Em 1986, os filhos de Omama (criador do mundo), que vivem na maior Terra Indígena (TI) do Brasil, a Terra Indígena Yanomami, entre Roraima e o Amazonas, tiveram sua casa invadida pela primeira vez. Entre aquele ano e 1990, estima-se que 20% dessa população (1.800 pessoas) morreu de doenças e violências causadas por 45.000 garimpeiros ilegais. Foi quando eles conheceram a xawara, palavra que denomina as epidemias levadas pelo homem branco. Três décadas depois, uma nova xawara chegou à Terra Yanomami: a covid-19, que ameaça 40% desse povo e avança também entre outras etnias.

"Estamos acompanhando a doença covid-19 na nossa terra, já são 55 casos, e estamos muito tristes com as primeiras mortes dos yanomami. Nossos xamãs estão trabalhando sem parar contra a xawara. Vamos lutar e resistir, mas, para isso, precisamos do apoio do povo brasileiro, porque o Governo não está se importando com a vida dos indígenas", diz ao EL PAÍS, por telefone, Dário Kopenawa, filho do líder Davi Kopenawa, um dos mais conhecidos xamãs de toda a Amazônia. Quase metade dos yanomami (13.889 pessoas) mora em comunidades que ficam a menos de cinco quilômetros de uma zona de garimpo, e os polos base (equivalentes a postos de saúde) que os atendem têm limitações de infraestrutura e transporte de doentes para outras regiões. "São três horas de avião fretado para tirar um indígena de lá e levar ao hospital", explica Dinaman Tuxá, um dos coordenadores da Apib (Articulação dos Povos Indígenas do Brasil). Um estudo do Instituto Socioambiental (ISA) e da Universidade Federal de Minas Gerais (UFMG), com revisão da Fundação Oswaldo Cruz (Fiocruz), estima que, tendo os garimpeiros como o principal vetor de transmissão da pandemia no território, até 13.889 indígenas, o equivalente a 40% da população yanomami, podem pegar a doença.
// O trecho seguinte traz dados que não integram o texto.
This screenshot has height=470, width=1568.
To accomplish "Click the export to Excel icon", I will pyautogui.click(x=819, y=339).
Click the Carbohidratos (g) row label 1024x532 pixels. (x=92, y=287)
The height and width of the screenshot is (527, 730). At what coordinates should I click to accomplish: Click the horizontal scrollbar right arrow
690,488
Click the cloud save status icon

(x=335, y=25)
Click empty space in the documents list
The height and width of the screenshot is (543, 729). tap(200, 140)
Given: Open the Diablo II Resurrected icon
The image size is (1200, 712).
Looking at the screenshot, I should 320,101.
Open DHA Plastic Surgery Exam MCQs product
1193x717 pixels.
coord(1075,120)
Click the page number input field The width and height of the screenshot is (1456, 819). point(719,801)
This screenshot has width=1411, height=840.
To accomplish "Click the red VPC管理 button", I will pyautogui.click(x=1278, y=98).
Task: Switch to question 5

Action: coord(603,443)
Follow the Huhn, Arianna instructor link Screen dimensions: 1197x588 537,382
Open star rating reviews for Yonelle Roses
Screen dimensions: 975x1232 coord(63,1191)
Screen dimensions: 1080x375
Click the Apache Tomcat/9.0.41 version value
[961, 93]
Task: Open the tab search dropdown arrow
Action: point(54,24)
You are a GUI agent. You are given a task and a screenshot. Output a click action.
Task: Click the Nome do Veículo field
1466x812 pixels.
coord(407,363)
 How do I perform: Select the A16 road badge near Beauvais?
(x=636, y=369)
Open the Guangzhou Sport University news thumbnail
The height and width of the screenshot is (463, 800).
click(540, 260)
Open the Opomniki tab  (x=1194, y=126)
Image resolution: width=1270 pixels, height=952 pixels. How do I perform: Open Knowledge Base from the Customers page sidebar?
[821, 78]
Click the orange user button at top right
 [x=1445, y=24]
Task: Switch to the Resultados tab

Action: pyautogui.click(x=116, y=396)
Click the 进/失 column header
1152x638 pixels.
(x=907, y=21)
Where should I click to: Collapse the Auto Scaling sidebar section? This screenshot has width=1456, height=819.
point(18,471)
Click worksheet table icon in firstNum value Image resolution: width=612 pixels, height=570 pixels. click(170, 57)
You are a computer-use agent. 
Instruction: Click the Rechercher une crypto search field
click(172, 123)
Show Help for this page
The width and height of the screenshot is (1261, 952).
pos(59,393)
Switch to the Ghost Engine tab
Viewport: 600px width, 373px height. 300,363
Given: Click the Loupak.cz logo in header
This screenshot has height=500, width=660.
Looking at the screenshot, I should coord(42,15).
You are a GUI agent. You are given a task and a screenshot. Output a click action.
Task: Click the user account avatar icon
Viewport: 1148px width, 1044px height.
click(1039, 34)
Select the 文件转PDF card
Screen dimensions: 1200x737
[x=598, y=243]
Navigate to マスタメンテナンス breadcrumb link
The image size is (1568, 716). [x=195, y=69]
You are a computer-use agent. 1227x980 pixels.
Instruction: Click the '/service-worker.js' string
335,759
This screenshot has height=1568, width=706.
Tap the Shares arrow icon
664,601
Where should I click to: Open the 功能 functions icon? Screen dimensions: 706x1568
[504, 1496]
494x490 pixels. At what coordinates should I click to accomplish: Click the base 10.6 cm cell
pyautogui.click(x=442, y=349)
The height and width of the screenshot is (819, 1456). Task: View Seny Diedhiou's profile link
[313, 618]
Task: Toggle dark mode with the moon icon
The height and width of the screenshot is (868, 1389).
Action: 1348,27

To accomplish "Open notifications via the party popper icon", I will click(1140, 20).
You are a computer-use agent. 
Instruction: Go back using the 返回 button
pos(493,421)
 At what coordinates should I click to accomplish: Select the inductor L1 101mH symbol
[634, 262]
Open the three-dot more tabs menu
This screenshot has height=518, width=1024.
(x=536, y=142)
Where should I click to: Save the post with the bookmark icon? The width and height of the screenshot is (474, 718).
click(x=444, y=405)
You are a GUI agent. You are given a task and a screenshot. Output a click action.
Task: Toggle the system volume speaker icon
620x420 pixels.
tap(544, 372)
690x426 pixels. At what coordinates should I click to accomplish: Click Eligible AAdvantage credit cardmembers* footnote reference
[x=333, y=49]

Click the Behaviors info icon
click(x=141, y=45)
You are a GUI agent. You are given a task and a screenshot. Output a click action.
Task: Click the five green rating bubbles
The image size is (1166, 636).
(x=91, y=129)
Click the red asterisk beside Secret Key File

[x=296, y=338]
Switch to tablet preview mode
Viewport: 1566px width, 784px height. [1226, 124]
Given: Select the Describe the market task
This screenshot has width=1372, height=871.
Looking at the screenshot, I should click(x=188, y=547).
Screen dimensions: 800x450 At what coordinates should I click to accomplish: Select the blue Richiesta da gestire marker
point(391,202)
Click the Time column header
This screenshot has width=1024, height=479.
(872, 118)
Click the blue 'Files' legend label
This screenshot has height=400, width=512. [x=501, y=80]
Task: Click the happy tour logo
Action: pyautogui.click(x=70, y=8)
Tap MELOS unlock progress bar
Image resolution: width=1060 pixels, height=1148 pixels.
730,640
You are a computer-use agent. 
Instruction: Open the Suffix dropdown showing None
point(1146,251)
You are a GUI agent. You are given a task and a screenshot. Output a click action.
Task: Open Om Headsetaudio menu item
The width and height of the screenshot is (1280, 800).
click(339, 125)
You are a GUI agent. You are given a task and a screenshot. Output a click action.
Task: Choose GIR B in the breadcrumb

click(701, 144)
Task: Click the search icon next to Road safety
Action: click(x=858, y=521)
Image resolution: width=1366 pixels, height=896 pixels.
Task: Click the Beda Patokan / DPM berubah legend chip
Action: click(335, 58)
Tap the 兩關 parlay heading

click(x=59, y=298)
Pelo menos 287 indígenas brasileiros -entre eles, três yanomami- já perderam a vida em decorrência do novo coronavírus, em um ritmo que se acelera. De acordo com o Comitê Nacional pela Vida e Memória Indígena, foram 28 óbitos em todo o mês de abril. Já nos primeiros oito dias de junho, o número triplicou, chegando a 89 mortes. A mais recente perda foi a de um bebê kalapalo de apenas 45 dias, cuja morte, no sábado (13/06) foi a primeira registrada entre os indígenas do Xingu, no Mato Grosso. Há outros dois casos confirmados da doença na região, de acordo com o Ministério da Saúde.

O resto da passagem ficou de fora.